Tomorrow is my birthday.

I don’t typically make a big deal of my birthday. That’s not because of some fear that I am growing older and more wrinkled and less relevant — I’m looking forward to growing up to be a charming-yet-mouthy old woman. (Fair warning.)

I don’t make a big deal about my birthday because once I made a very big deal about my birthday, on the eve of thirty. This day, six years ago.

I was terrified of thirty. Terrified that it was all a downhill slide from here, that my looks would fade, that the promise of my youth would not materialize into adulthood achievement. I was so terrified that I made sure I was married before that thirtieth birthday threshold that would turn me into some old maid.

And on the eve of my thirtieth birthday, in the middle of a brand-new-but-crumbling marriage, in the middle of the nasty affair that eventually ended it, in the middle of an unpurposed graduate program and a bureaucratic nightmare of a career, I ran away to Tulum and dove into the Gulf of Mexico.

I don’t know what I was expecting. Catharsis, maybe. Or maybe a sudden sense of direction — the skies parting and the Spirit flying down like a dove and a voice booming from the heavens with instructions for what to do next.

Didn’t happen, by the way.

There’s a saying that goes something like “If it doesn’t matter in five years, it doesn’t matter.”

Which is great advice. Except that in the moment, when your life feels tenuous, a messy jumble of your own perseverance and exhausting hard work and striving to get ahead and just hold it all together, how in the hell are you supposed to know what matters in five years? All you know is that you’re trying to get your thesis done by Friday.

Fast-forward six years, and I can laugh at myself.

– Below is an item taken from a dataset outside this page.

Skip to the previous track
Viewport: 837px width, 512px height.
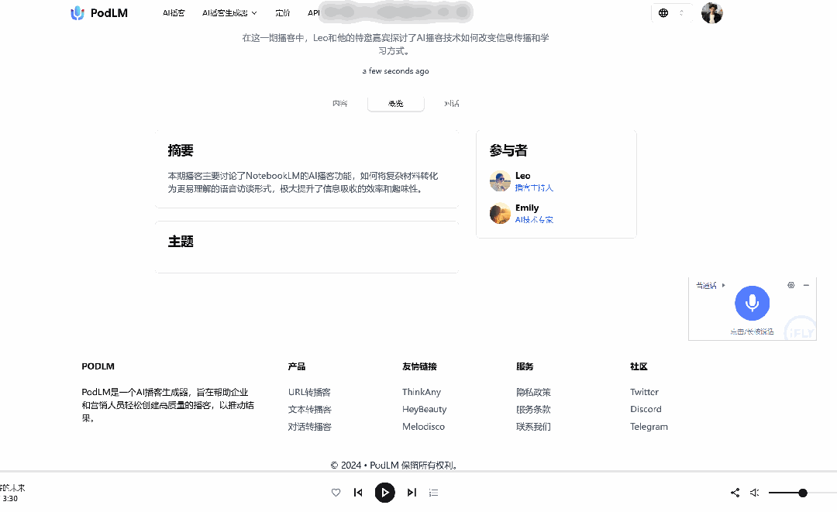(357, 492)
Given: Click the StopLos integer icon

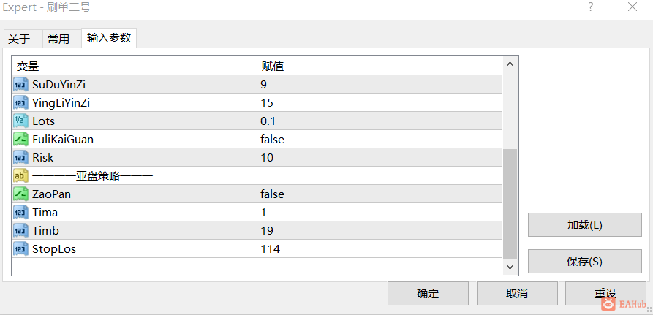Looking at the screenshot, I should pos(20,249).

I can even write down my follies and humiliations for the world to laugh along with me.

Of course, I was terrified of thirty — I’d been told my worth and my security was dependent on my youthful attraction to the opposite sex.

Of course, I had a failing career as a low-level bureaucrat — I’d grown up knowing only lack and fear around money and success.

Of course, I’d married the wrong man — I’d never experienced falling in love.

Of course.

Knowing what will matter in five years feels impossible in the moment and so easy in retrospect. But this is the beautiful thing about birthdays. As each one passes, and you get older and you can look back on your old patterns, your old ways of thinking, and decide whether any of them worked, whether any of those things mattered. Sometimes the only way to discern what matters is a process of elimination of the things that didn’t. My marriage, affair, divorce, career, grad school, my cathartic dunk in the Gulf of Mexico — all of it mattered, but only because of how these experiences shaped my thoughts and emotions and the way I walked in the world.

None of it made or broke me.

None of it ‘ruined’ my life.

All of it mattered, and none of it did.

What matters in five years are (1) the things that matter to you in this moment and (2) the stories you tell yourself about them later. And that second part is something you cannot possibly do without getting five years older.

Which is why I don’t make a big deal of them, but I think that birthdays are pretty great.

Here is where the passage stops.